I have a couple new videos from Mongolia!

Shaman Profile: https://vimeo.com/51601969

Herder Profile: https://vimeo.com/51601968

Comment by Lauren Knapp on September 11, 2012 at 5:25pm

Hi -

I just wanted to share this new video I made. I filmed a nomadic family in western Mongolia as they moved from their summer to fall location. I was finally able to get some timelapse of the disassembling and assembling of a ger - it all happens in about an hour.

https://vimeo.com/49126347

Comment by Jessika Tremblay on November 13, 2010 at 11:40pm
Hi Lauren, thanks for this. I have indeed been in contact with Prof. Buyandelger, just recently actually.

thanks again!
Jessika
Comment by Lauren Bonilla on November 13, 2010 at 11:36pm
Hi Jessika,
Hi Jessika, You might want to get in touch with Dr. Manduhai Buyandelger, a Mongolian anthropologist now at MIT. Regrettably there are few academics in North America who specialize in Mongolia.
Best wishes, Lauren
Comment by Jessika Tremblay on November 13, 2010 at 8:39pm
Thanks Gregory! I'll look into it.

## PROVIDED INFORMATION
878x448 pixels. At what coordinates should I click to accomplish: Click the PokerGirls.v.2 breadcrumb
==
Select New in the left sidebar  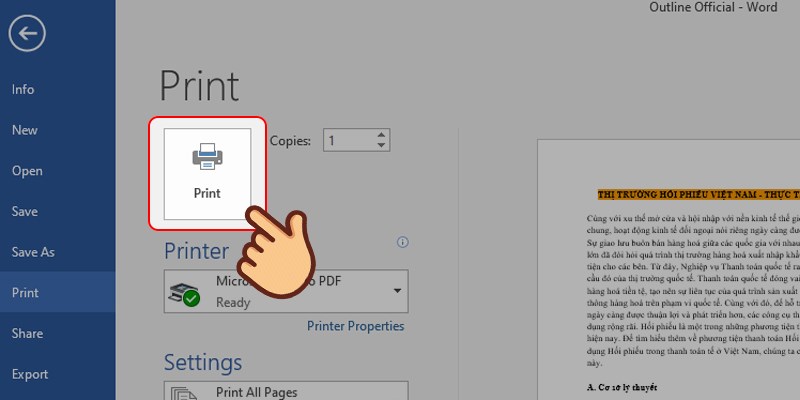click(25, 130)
* * *
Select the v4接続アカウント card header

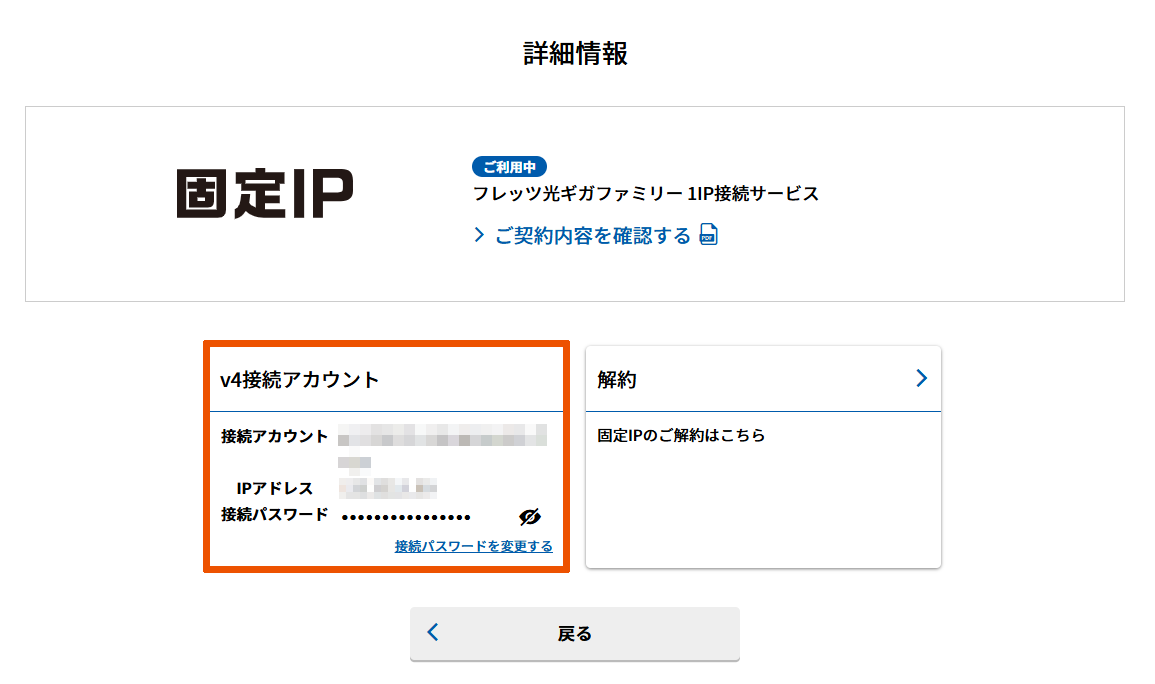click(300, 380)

## YOUR TASKS
1. From the Mongolia comment thread, return the passage starting with "Comment by Lauren Knapp" and going on through "about an hour.".
2. Do these statements agree with the Mongolia comment thread? Answer yes or no for each and quote the deciding words. (a) The timelapse shows a ger being taken apart and put back up in about an hour. (b) Dr. Manduhai Buyandelger is described as working at Harvard. (c) The filmed family was moving from its summer location to its winter location.

## EXERCISE ANSWERS
1.
Comment by Lauren Knapp on September 11, 2012 at 5:25pm

Hi -

I just wanted to share this new video I made. I filmed a nomadic family in western Mongolia as they moved from their summer to fall location. I was finally able to get some timelapse of the disassembling and assembling of a ger - it all happens in about an hour.

2.
(a) Yes: "it all happens in about an hour."
(b) No: "a Mongolian anthropologist now at MIT."
(c) No: "as they moved from their summer to fall location."